Work task 1
In the book reviews of The Giving Quilt, do these statements agree with the text? For each, answer yes or no and quote the words that decide it. (a) The Giving Quilt is book #20 in the Elm Creek Quilts series. (b) Michaela is a public librarian. (c) Quiltsgiving is set during the week after Christmas.
Work task 2
Turn the paragraph of the book reviews of The Giving Quilt that begins "Some of the old favorites" into a short list, keeping its main facts.
Work task 3
Carry on the book reviews of The Giving Quilt from the point where they stop.

Document extract
-- -- --

Reminding us how much we like the 'family' at Elm Creek Manor but brining in a new group of ladies for us to enjoy.
For the first time, as a non quilter, I was unable to follow the step of the quilt. But as a non quilter I just kind of skimmed over those pages as I was more interested in the friendships, etc. ( )
  jnut1 | Mar 4, 2014 |
Another nice, cozy novel in the Elm Creek Quilts series. For some reason I just really enjoy listening to Christina Moore narrate these. I don't think I enjoyed it as much as The Aloha Quilt, but I felt really invested in all of the characters and their stories. I hope I can find other Elm Creek Quilt novels available on audio through my library. ( )
  Tahleen | Feb 16, 2014 |
For the most part I enjoyed this book as well as any of the Ms. Chiaverini's modern day books, but I think I like the historical novels better. As I don't yet quilt, some of the book seemed a bit technical, but is probably enjoyable for quilters. I enjoyed the individual stories and it seemed like the author wanted to write about things other than quilting. ( )
  eliorajoy | Feb 15, 2014 |
The Giving Quilt by Jennifer Chilvalli
Quiltsgiving get together annually for a winter session of camp to provide quilts to children in need, Project Linus.
Sylvia is the owner of the manor and she has many tasks to complete before the guests arrive for camp.
The twins live there along with their mother who helps run the place.
Love how the membership will be gathering the fabrics to distribute to those who will be sewing. They will camp in rooms at the manor and meet to not only talk but give each other tips and the room comes with home made meals and food is grown on the estate.
Opening day, after a meal, everybody introduces themselves and tells why they are there to quilt and what charity means to them.
Other activities are scheduled: historical quilts from the estate are discussed. There are chapters of those attending and how they interact with the others.
Loved all the stories and especially the quilting instructions.
Hated hearing of the fabric and how it's stolen from a shop that doesn't have a store.

I received this book from National Library Service for my BARD (Braille Audio Reading Device). ( )
  jbarr5 | Oct 4, 2013 |
[A version of this review appears at Bookin' It.]

This is book #20 in the Elm Creek Quilts series. I've read most (and reviewed many) of the others.

Set during the week after Thanksgiving, the Elm Creek Quilt Camp provides a free week at Elm Creek Manor, "Quiltsgiving," if the participants agree to make and donate a quilt for Project Linus, a real organization that provides homemade blankets to children in need.

Some of the old favorites from the contemporary strand of Elm Creek novels are here--Sylvia, Sarah, and Gretchen in particular--but the book is mostly the stories of five of the Quiltsgiving participants. Linnea, a public librarian in California, is having her annual vacation with her sister Mona* at the Manor this year. Michaela is a college student with a broken leg, doing her required community service. Jocelyn is a teacher, a young widow and mother sent to the camp as a reward by the parents of the "Imagination Quest" team she's coached. Pauline is a member of a prestigious quilting group, but here at Quiltsgiving rather than at her own group's retreat. And Karen is a quilt shop clerk who had previously been a finalist for a teaching position at Elm Creek Manor - but had a disastrous interview. Chiaverini uses the events and activities of the week at Quiltsgiving to tie together otherwise unrelated chapters on the backstories of these five women and what brought them to Quiltsgiving.

-- -- --

Given records
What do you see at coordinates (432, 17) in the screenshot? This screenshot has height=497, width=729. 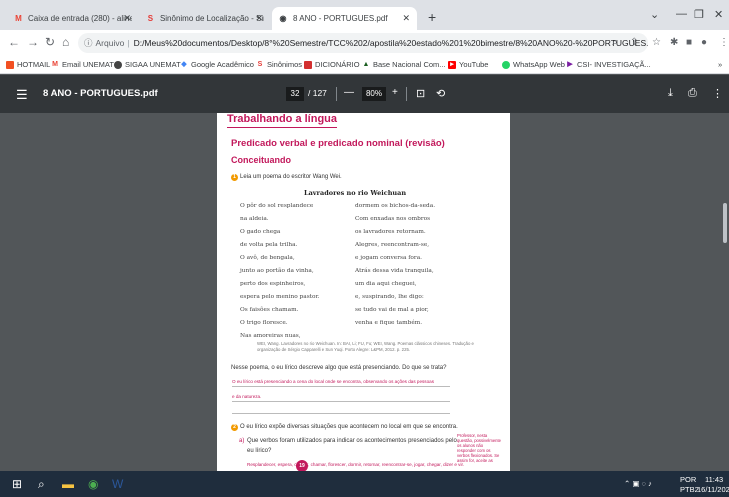 I see `new-tab-button: +` at bounding box center [432, 17].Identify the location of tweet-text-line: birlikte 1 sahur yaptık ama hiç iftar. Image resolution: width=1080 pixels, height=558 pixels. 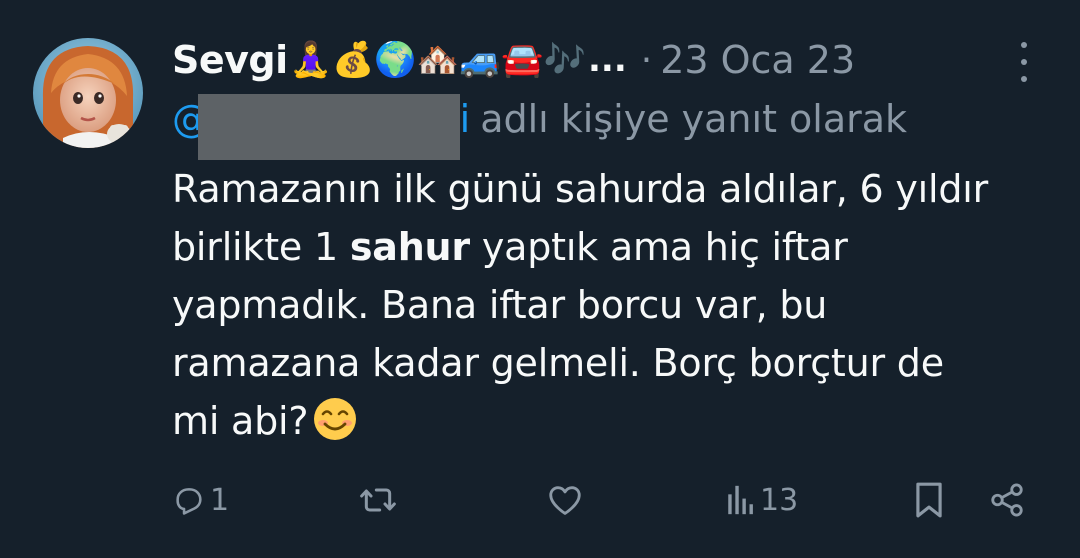
(612, 247).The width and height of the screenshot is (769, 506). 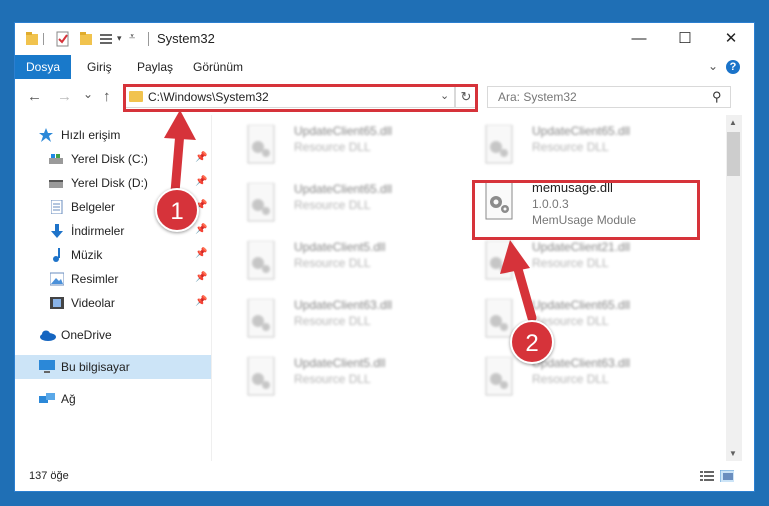 What do you see at coordinates (177, 210) in the screenshot?
I see `step-1-badge: 1` at bounding box center [177, 210].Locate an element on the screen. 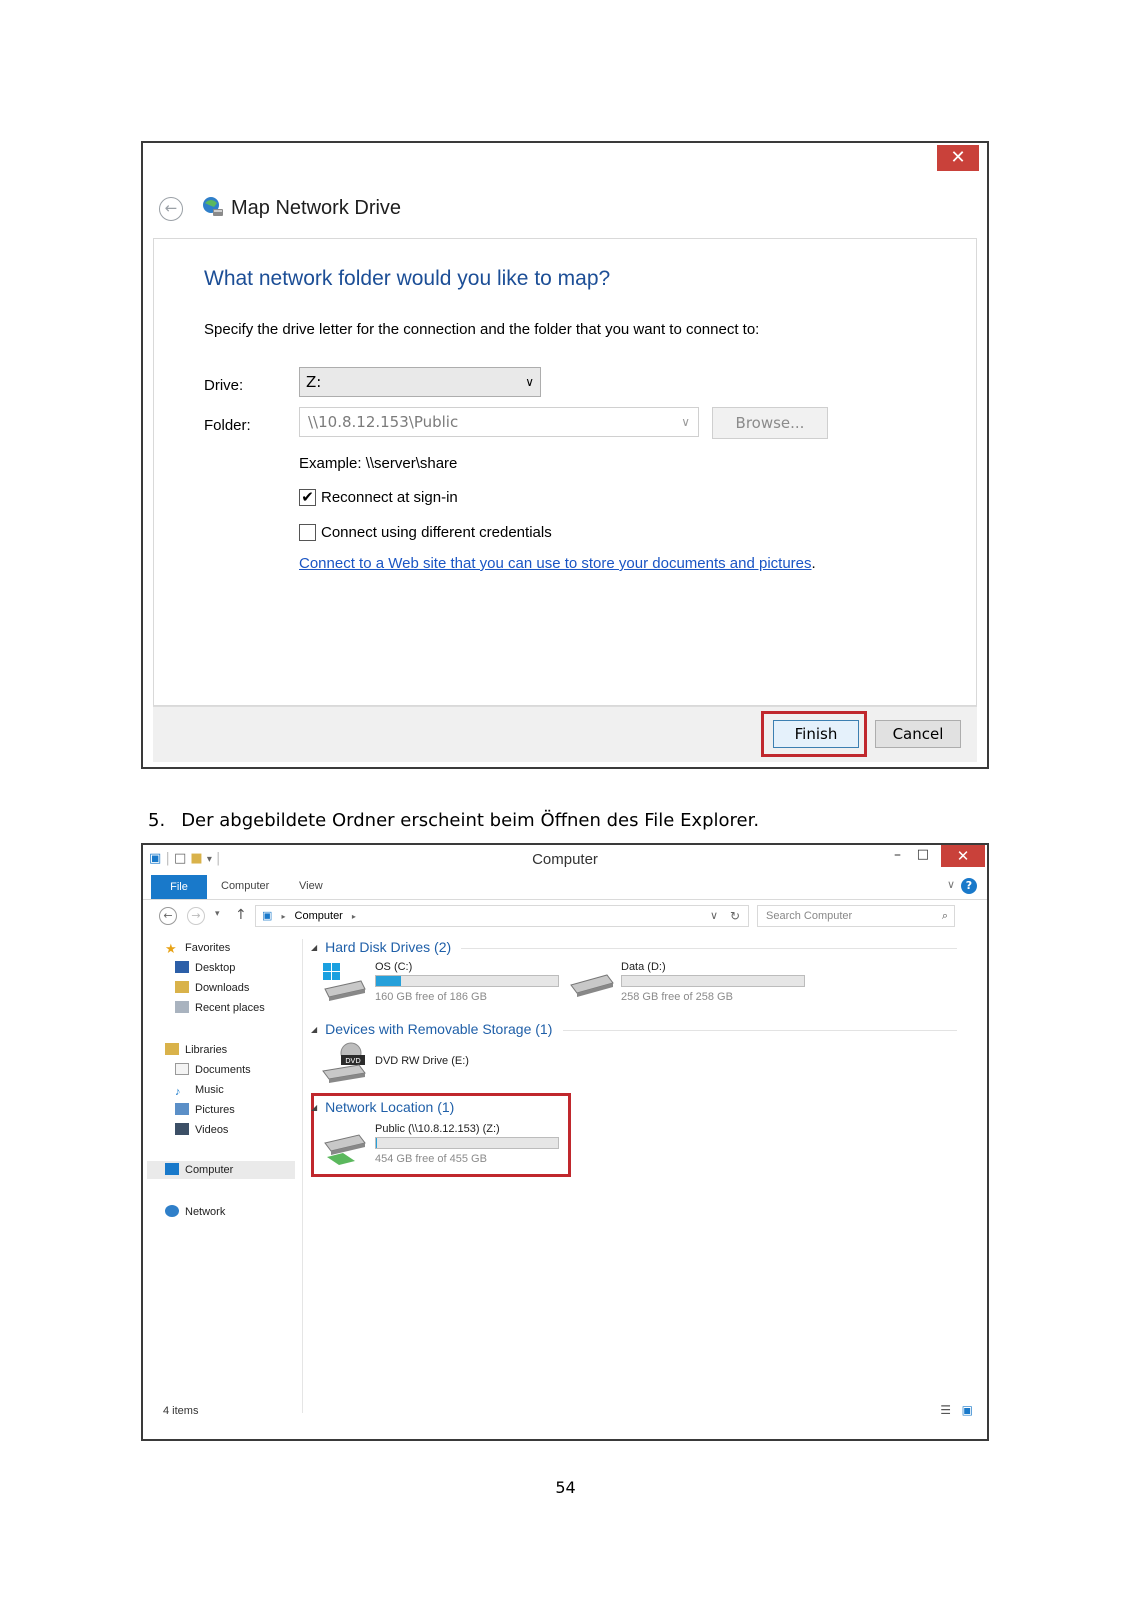 This screenshot has width=1131, height=1600. different-credentials-checkbox is located at coordinates (308, 532).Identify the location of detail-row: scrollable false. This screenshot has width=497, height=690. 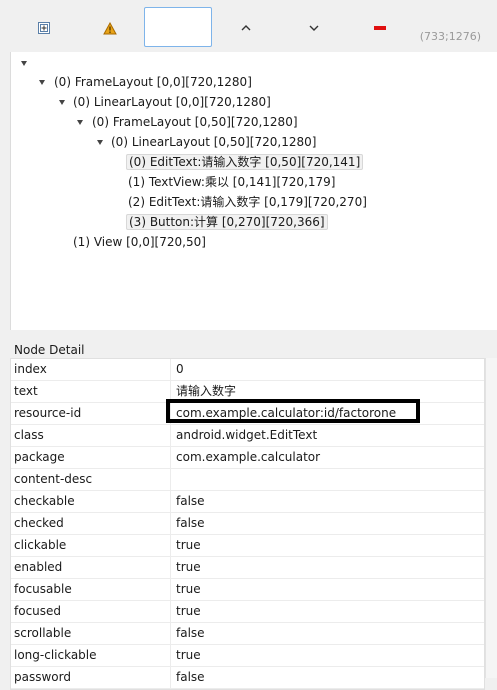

-- -- --

Task answer 1
(a) Yes: "This is book #20 in the Elm Creek Quilts series."
(b) No: "Michaela is a college student with a broken leg, doing her required community service."
(c) No: "Set during the week after Thanksgiving"

Task answer 2
- Returning characters: Sylvia, Sarah and Gretchen, among other old favorites from the contemporary Elm Creek novels.
- The book focuses mostly on five Quiltsgiving participants:
  - Linnea: a public librarian in California, spending her annual vacation at the Manor with her sister Mona.
  - Michaela: a college student with a broken leg, doing required community service.
  - Jocelyn: a teacher and young widowed mother, sent to camp as a reward by the parents of the "Imagination Quest" team she coached.
  - Pauline: a member of a prestigious quilting group, attending Quiltsgiving instead of her own group's retreat.
  - Karen: a quilt shop clerk who was once a finalist for a teaching position at Elm Creek Manor but had a disastrous interview.
- Chiaverini uses the week's events and activities to connect otherwise unrelated chapters about these women's backstories and what brought them to Quiltsgiving.

Task answer 3
Being a librarian, I could really relate to Linnea's story of a battle to keep the local public library open, in the face of a budget deficit, book banners, and people who think we don't need libraries any more because "everything we could possibly want to read is online." (page 146)

I also enjoyed the story of teacher Jocelyn, who takes over coaching her husband's and daughters' "Imagination Quest" team after his untimely death in an accident. "Imagination Quest" is very obviously modeled after Destination ImagiNation and/or Odyssey of the Mind, two creative problem-solving team competitions in which I and my offspring were quite involved in school. It reads like Chiaverini has also been involved in the program with her sons, as she nails the descriptions of the programs and of some of their problems with cheating (I was a judge one year at a regional tournament).

Karen's story talks about an interesting problem, that of people who "shop" in brick-and-mortar stores, checking out products, then ordering them cheaper online. It's also interesting to read how Karen deals with her rejection by the Elm Creek Quilters and comes to find her own place in the world.

I was intrigued by Michaela's broken leg from the beginning of the book, not explained until her story is told. Her goal in college was to be a cheerleader - not a particularly worthy goal in my opinion. However, her determination and focus are admirable, as is her acceptance and ability to set a new goal when her attempt to challenge a tradition at her university is thwarted by an "accident" that may have not been an accident.

The only story I didn't particularly care for was the first one told, that of Pauline, the member of the exclusive quilting group with a lot of internal squabbles. It just wasn't especially interesting to me.

The final chapter of the book tells briefly what happened to each of these quilters after Quiltsgiving. *Note: For some reason, there is no story for Mona, who is a state government employee and union official dealing with attempts by the government to abolish collective bargaining rights. Chiaverini lives in Wisconsin, which recently dealt with such issues, and perhaps this hit just a little too close to home.

This was a nice, easy read, perfect for the holidays. I have been surprised to see some online reviews taking Chiaverini to task for (in the reviewers' opinions) expressing her "political" views.

© Amanda Pape - 2012

[This book was borrowed from and returned to my local public library.] ( )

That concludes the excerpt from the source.